Bien sûr ! Le SELL et le SNJV travaillent ensemble au quotidien, on est extrêmement coordonnés. Hier et aujourd'hui, ils avaient un événement propre qui s'appelle les EIGD (ndlr : European Indies Games Days) et qui se déroule à Montreuil. La soirée de clôture des EIGD se passe sur la Paris Games Week. On travaille ensemble sur tous les sujets.
Comment réagissez à la perte d'indépendance de plus en plus de sites de la presse vidéo-ludique rachetés ?

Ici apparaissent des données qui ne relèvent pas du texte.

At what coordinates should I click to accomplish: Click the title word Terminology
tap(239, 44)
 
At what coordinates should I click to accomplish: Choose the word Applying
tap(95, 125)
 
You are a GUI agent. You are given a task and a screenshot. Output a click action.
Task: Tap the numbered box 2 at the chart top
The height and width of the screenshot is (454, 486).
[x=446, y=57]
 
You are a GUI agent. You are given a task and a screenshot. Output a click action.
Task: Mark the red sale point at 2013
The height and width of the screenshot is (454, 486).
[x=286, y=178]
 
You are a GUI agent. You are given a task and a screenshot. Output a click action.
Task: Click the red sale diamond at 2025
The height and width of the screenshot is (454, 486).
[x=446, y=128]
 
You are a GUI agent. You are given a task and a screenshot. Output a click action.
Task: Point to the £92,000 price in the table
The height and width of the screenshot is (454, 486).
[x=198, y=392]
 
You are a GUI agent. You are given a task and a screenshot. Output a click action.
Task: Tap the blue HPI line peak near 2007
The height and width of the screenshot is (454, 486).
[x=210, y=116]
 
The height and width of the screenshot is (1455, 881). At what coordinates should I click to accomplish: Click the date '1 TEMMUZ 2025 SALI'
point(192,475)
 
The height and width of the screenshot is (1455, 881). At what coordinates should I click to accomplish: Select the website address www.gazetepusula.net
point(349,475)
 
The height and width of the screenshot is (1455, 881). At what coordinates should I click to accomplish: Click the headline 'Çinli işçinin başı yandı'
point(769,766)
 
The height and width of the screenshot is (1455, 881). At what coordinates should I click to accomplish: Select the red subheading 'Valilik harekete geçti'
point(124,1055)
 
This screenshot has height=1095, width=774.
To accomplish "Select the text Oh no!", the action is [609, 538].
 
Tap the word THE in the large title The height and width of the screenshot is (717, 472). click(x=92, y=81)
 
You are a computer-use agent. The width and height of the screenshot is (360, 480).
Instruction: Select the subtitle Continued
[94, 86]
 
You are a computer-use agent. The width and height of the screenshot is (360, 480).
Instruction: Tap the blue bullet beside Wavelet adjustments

Est-ce que c'est une perte d'indépendance ou une concentration ? Mon sentiment c'est qu'effectivement, plus il y a d'acteurs, plus ça fonctionne. Et plus on a d'acteurs en bonne santé, mieux c'est. Je pense qu'il y a à la fois une crise assez globale de la presse, qu'elle soit numérique, papiers ou avec de nouveaux modèles qui sont compliqués à mettre en place. Donc il y a dans ce premier temps le contexte général pour tous les médias. Et plus spécifiquement dans le monde du jeu vidéo, le fait qu'on soit à une transition entre la génération sept et la génération huit a été compliqué pour beaucoup d'éditeurs, ce qui a entraîné une baisse des budgets marketing qui sont une source de revenus pour beaucoup de médias. Il y a effectivement eu une période extrêmement compliquée. J'ai plutôt le sentiment, mais encore une fois je ne suis pas un spécialiste des média, qu'aujourd'hui, même s'il y a une concentration, il y a quand même beaucoup de belles réussites et notamment indépendantes que ce soit en presse papier ou non. On a plutôt l'impression que cela repart un peu du bon pied sur ces univers là. Après, encore une fois, j'avoue que j'ai peut être une expertise assez limitée sur les médias en général.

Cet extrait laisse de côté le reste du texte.